■ WHAT IS NEEDED:
Please, without any pictures, set down exactly the part of the listing below that opens with the line containing "Web (178, 1786)" and closes with the line containing "Follow (370, 1742)".

■ DATA FOR THIS EXERCISE:
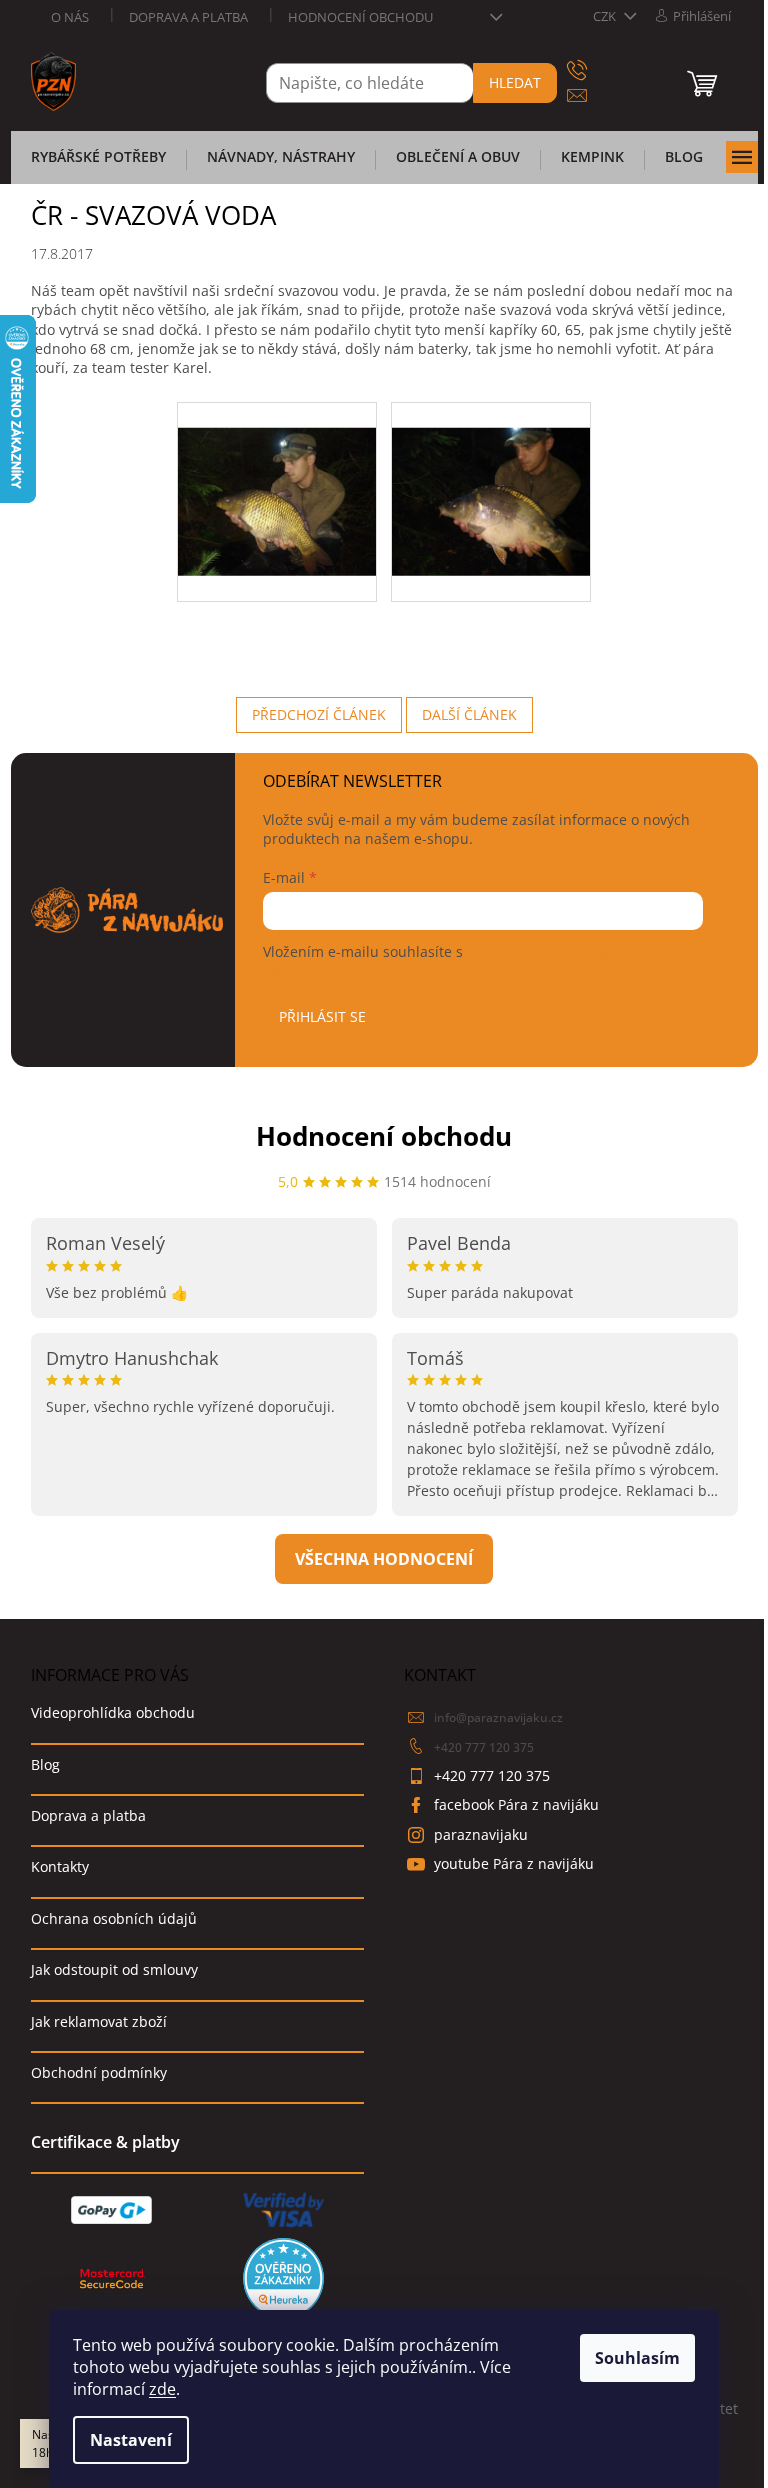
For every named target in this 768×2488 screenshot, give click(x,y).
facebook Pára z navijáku (516, 1804)
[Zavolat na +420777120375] (596, 70)
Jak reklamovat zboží (99, 2021)
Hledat (515, 82)
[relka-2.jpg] (491, 475)
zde (162, 2389)
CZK (606, 16)
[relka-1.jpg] (277, 475)
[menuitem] (98, 163)
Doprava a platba (188, 17)
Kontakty (60, 1866)
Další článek (469, 714)
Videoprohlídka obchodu (113, 1712)
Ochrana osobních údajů (114, 1918)
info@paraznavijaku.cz (498, 1717)
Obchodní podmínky (99, 2072)
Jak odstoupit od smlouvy (114, 1969)
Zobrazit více (384, 1559)
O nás (70, 17)
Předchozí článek (319, 714)
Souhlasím (637, 2358)
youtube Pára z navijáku (514, 1863)
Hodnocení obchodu (360, 17)
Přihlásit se (322, 1016)
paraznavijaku (481, 1834)
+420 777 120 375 (484, 1747)
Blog (45, 1764)
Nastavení (131, 2440)
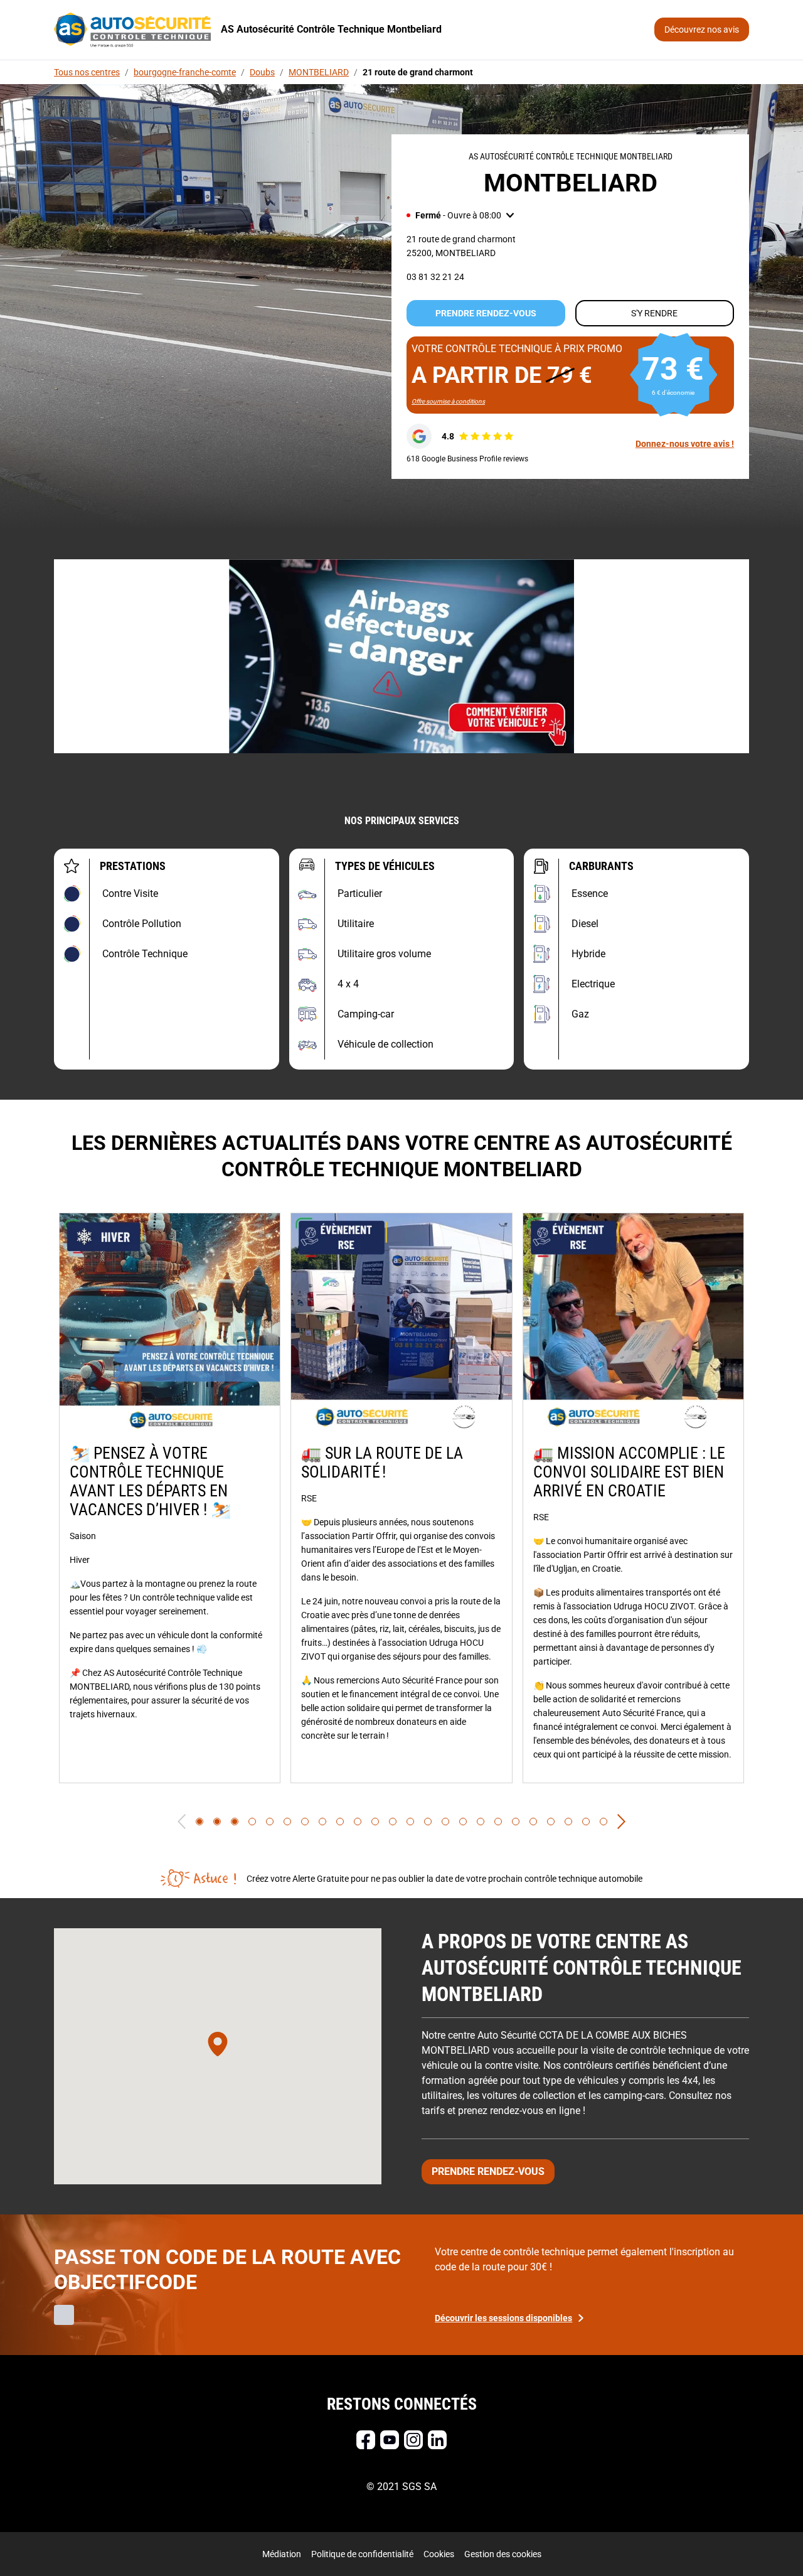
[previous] (182, 1821)
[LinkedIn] (437, 2439)
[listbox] (401, 1498)
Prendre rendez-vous (485, 313)
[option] (169, 1498)
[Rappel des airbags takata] (401, 656)
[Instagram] (413, 2439)
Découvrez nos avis (701, 29)
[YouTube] (389, 2439)
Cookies (438, 2554)
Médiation (281, 2554)
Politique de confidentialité (362, 2554)
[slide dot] (199, 1821)
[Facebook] (365, 2439)
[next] (621, 1821)
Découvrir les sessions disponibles (503, 2318)
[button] (460, 215)
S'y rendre (654, 313)
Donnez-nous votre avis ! (684, 444)
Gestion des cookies (502, 2554)
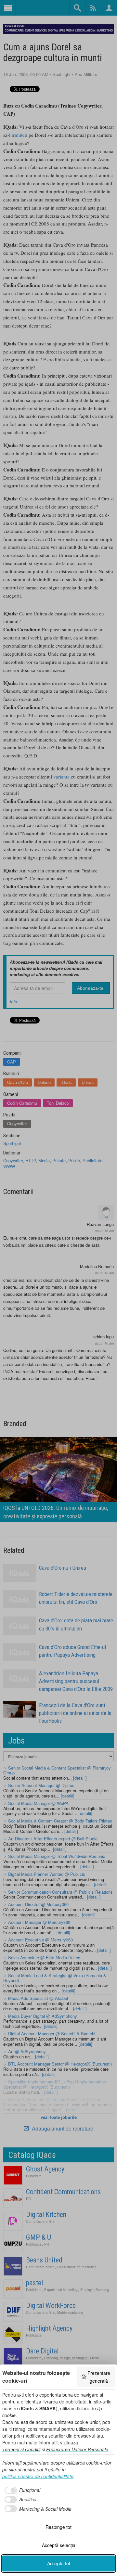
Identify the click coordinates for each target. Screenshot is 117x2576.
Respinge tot (59, 2527)
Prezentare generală (98, 2377)
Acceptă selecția (58, 2545)
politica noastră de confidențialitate (37, 2476)
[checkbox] (21, 2490)
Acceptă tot (58, 2563)
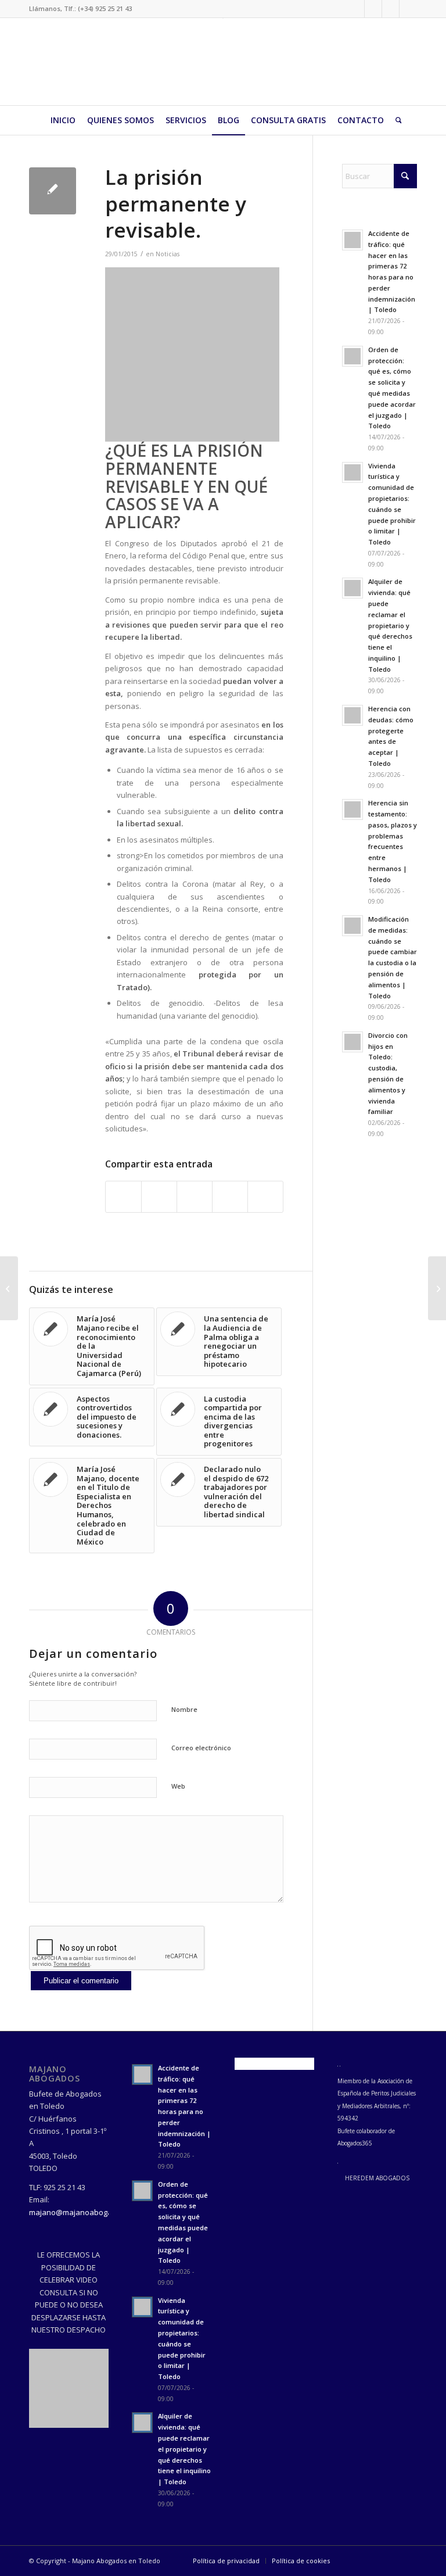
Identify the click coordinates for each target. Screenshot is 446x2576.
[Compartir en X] (159, 1196)
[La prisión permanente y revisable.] (52, 190)
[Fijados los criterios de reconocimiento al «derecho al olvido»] (9, 1288)
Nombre (184, 1709)
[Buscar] (396, 120)
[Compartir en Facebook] (123, 1196)
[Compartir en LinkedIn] (230, 1196)
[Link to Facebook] (355, 8)
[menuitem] (63, 120)
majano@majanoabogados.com (85, 2212)
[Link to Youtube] (408, 8)
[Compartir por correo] (265, 1196)
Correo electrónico (201, 1747)
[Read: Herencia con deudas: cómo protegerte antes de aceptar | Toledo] (352, 715)
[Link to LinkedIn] (373, 8)
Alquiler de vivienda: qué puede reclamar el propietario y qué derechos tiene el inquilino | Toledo (390, 625)
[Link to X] (390, 8)
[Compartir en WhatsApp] (194, 1196)
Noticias (167, 254)
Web (178, 1786)
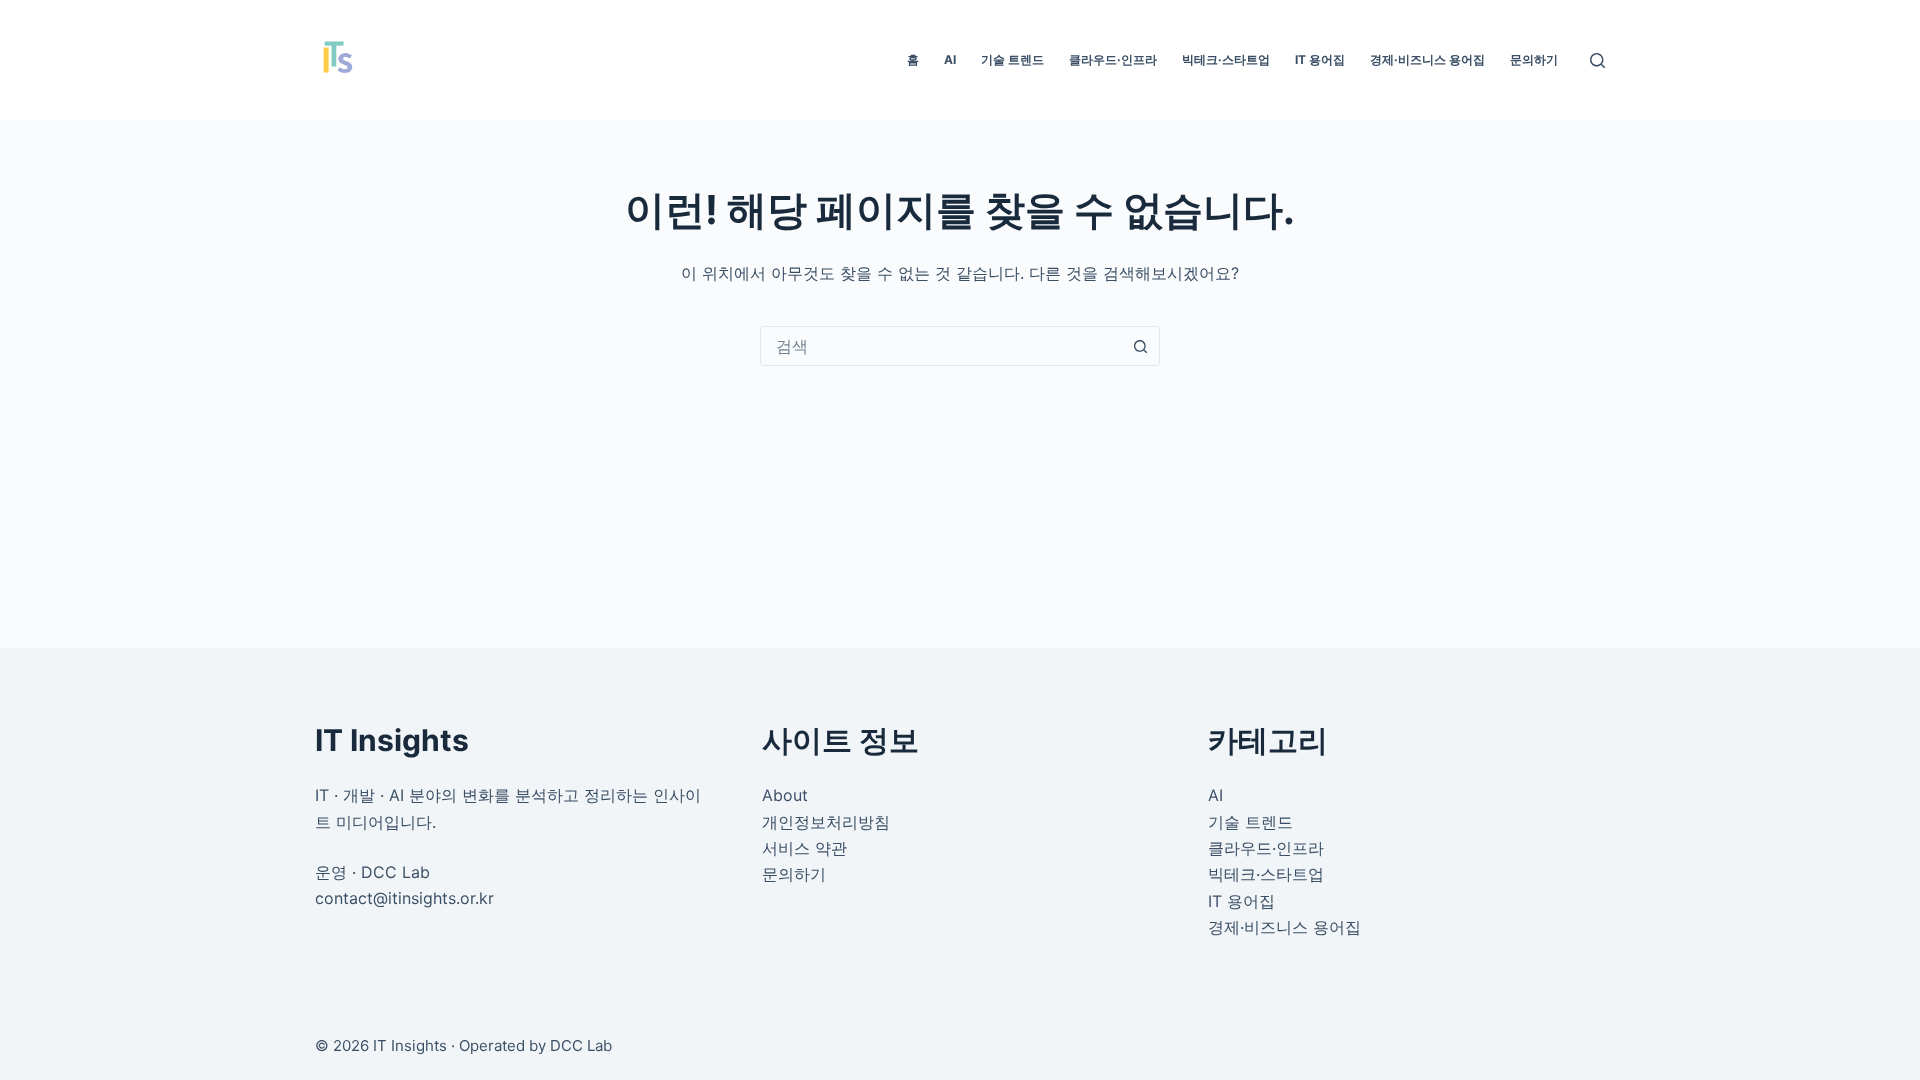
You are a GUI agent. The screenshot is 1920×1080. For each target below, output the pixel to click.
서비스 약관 (804, 848)
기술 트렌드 (1012, 59)
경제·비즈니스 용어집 (1427, 59)
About (785, 795)
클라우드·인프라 (1113, 59)
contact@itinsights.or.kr (404, 898)
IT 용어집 (1320, 59)
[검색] (1597, 60)
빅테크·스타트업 (1226, 59)
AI (950, 59)
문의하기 (1534, 59)
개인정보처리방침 (826, 822)
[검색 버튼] (1140, 346)
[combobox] (941, 346)
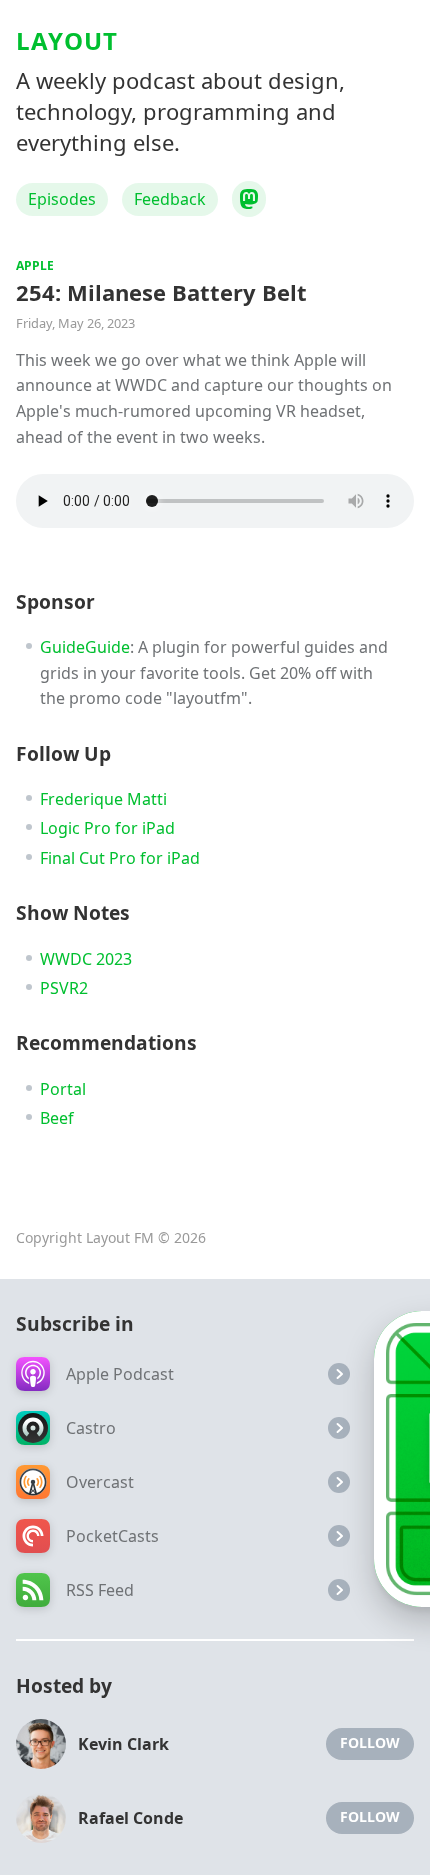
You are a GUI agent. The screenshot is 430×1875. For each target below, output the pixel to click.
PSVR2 (64, 988)
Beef (57, 1118)
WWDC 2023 (86, 959)
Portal (63, 1089)
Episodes (62, 199)
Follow (370, 1742)
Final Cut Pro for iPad (120, 858)
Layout (67, 40)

■ RESPONSE BELOW:
Web (178, 1786)
You are a GUI agent. The screenshot is 1920×1080. For each target below, output the pixel to click.
서비스 약관 (804, 848)
기술 트렌드 (1012, 59)
경제·비즈니스 용어집 (1427, 59)
About (785, 795)
클라우드·인프라 (1113, 59)
contact@itinsights.or.kr (404, 898)
IT 용어집 (1320, 59)
[검색] (1597, 60)
빅테크·스타트업 (1226, 59)
AI (950, 59)
문의하기 (1534, 59)
개인정보처리방침 (826, 822)
[검색 버튼] (1140, 346)
[combobox] (941, 346)
You are a GUI agent. The screenshot is 430×1875. For each target below, output the pixel to click.
PSVR2 (64, 988)
Beef (57, 1118)
WWDC 2023 (86, 959)
Portal (63, 1089)
Episodes (62, 199)
Follow (370, 1742)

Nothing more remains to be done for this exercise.